Output the entries as they appear, skipping images.

........

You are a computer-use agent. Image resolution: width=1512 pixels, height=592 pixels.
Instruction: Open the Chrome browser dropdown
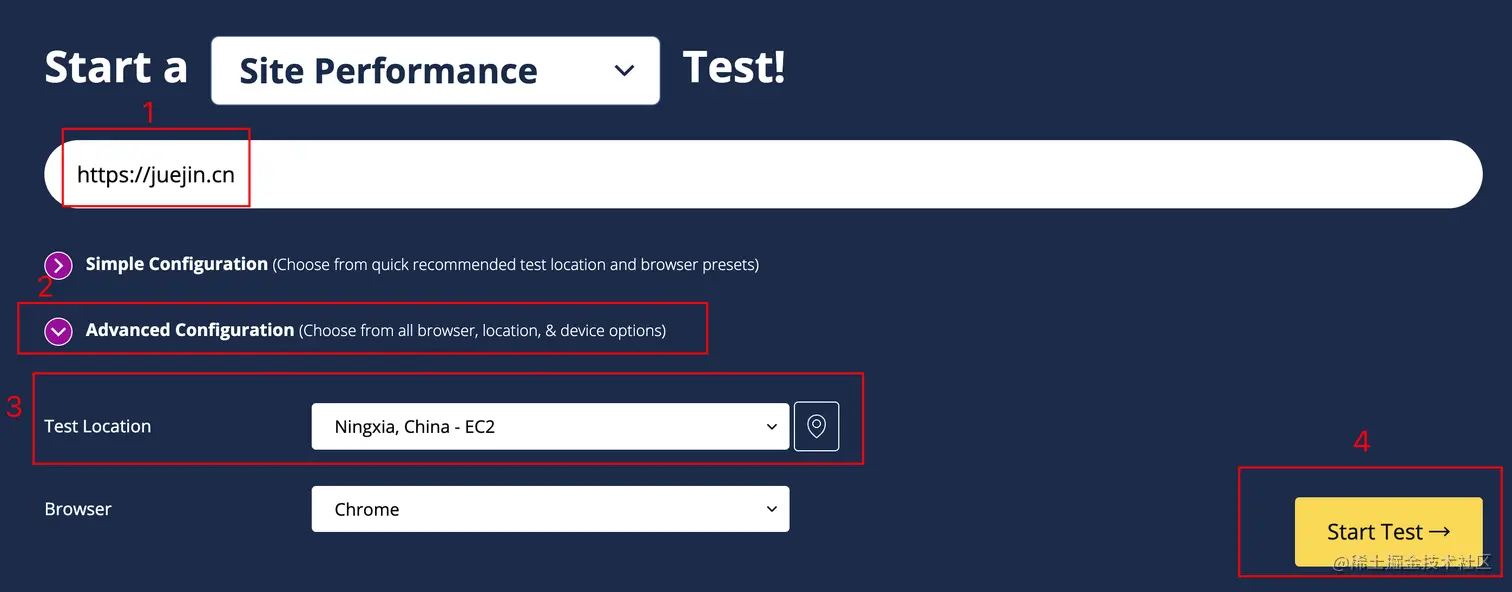[550, 509]
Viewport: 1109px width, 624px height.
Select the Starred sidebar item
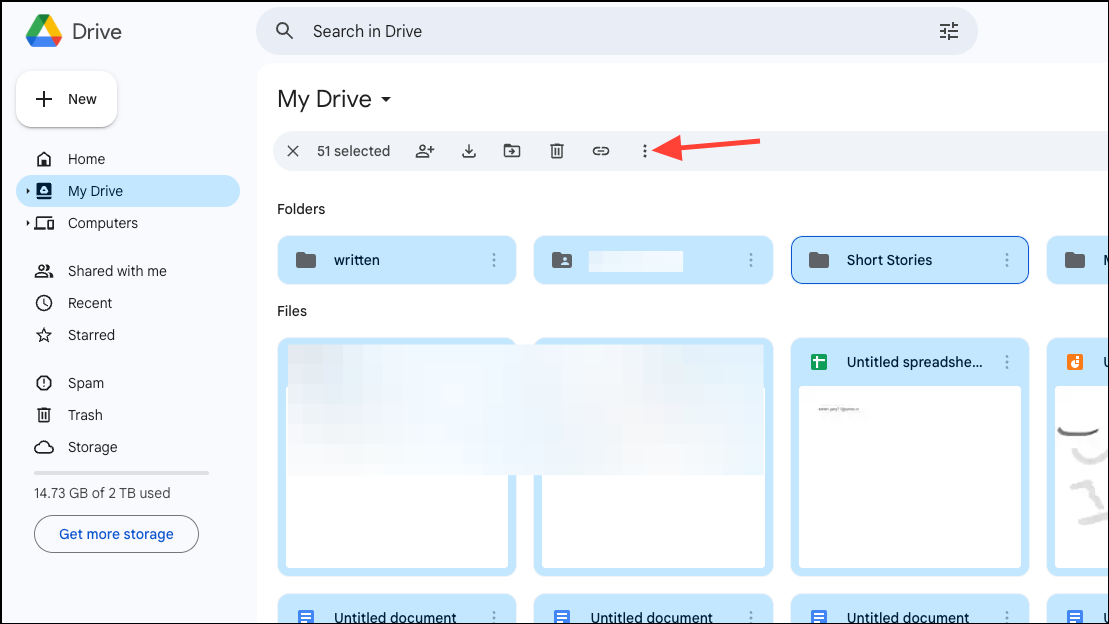click(89, 335)
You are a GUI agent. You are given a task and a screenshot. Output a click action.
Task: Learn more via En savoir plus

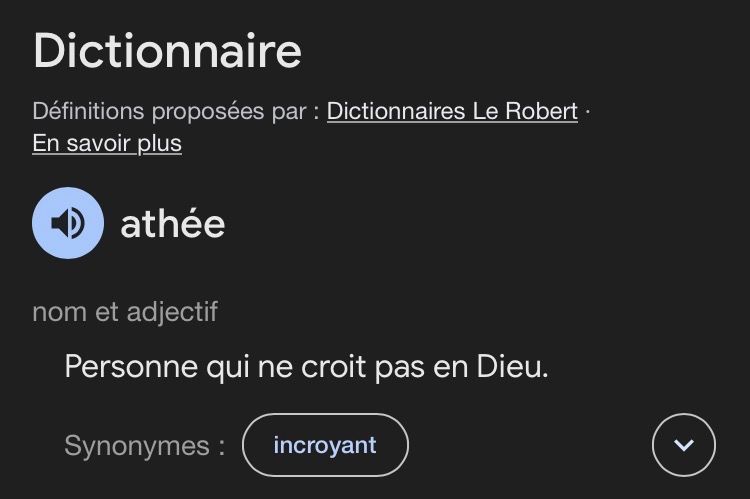coord(107,143)
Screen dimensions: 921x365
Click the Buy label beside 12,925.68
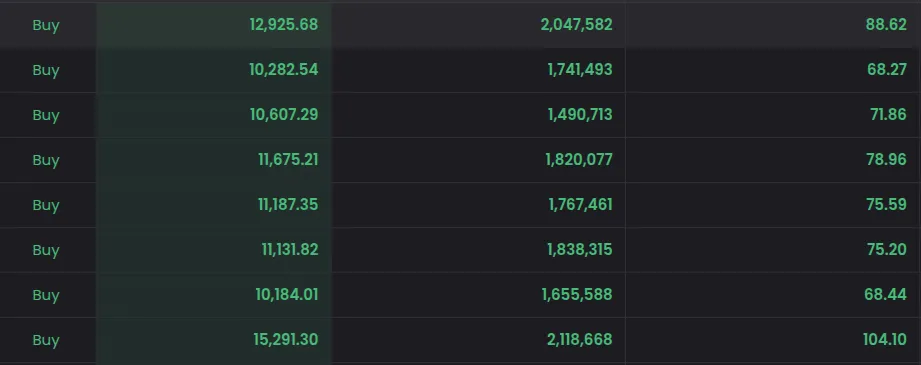click(46, 25)
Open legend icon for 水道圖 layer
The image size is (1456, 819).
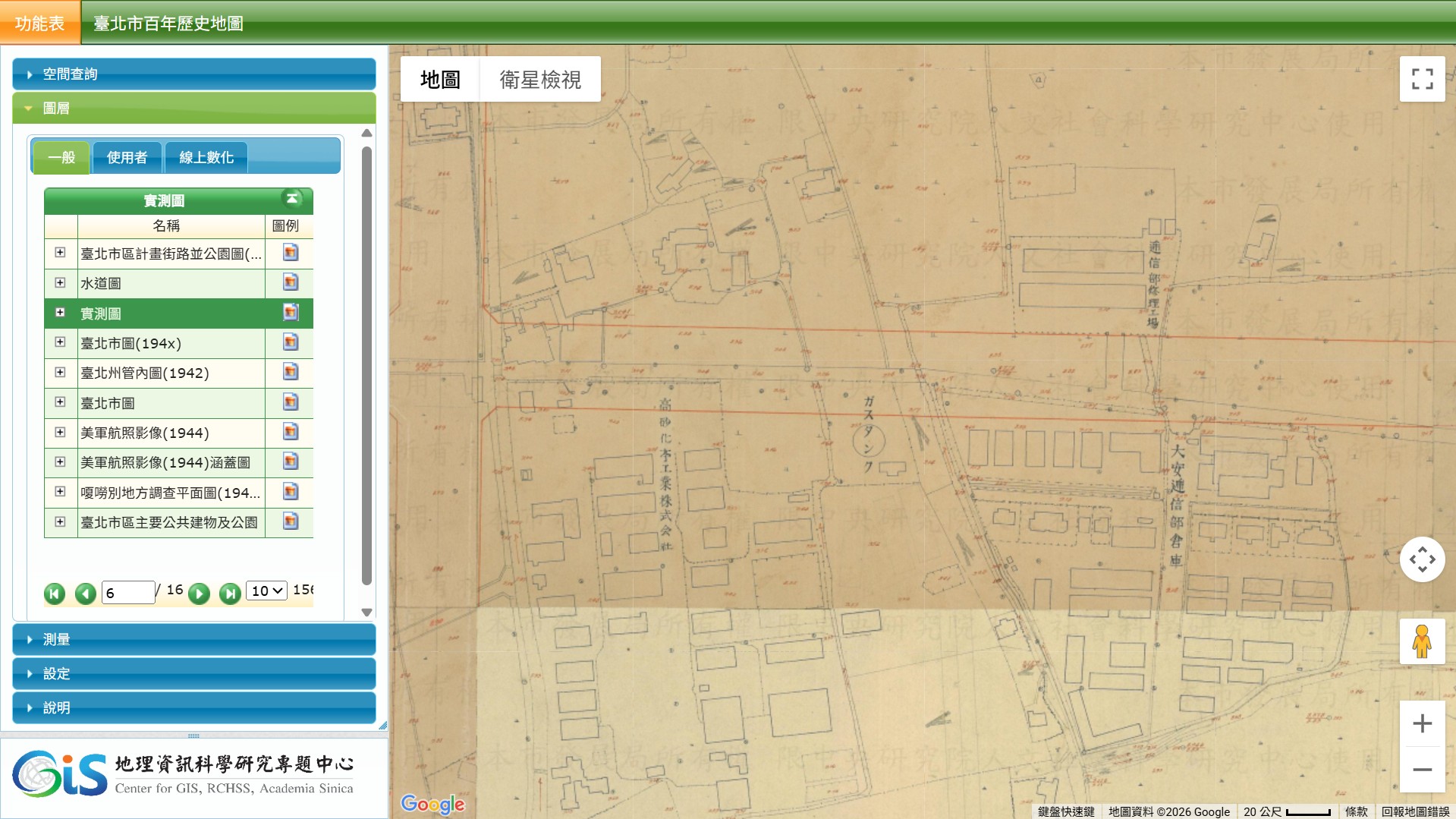tap(290, 282)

........

THE ANSWER >>
You are a computer-use agent. Image resolution: width=1512 pixels, height=592 pixels.
Instruction: Open the Chrome browser dropdown
[550, 509]
Viewport: 1109px width, 624px height.
Select the Starred sidebar item
click(89, 335)
You are a GUI agent. You are given a task and a screenshot. Output a click action.
Task: Learn more via En savoir plus

coord(107,143)
Screen dimensions: 921x365
Click the Buy label beside 12,925.68
click(46, 25)
Open legend icon for 水道圖 layer
The image size is (1456, 819).
tap(290, 282)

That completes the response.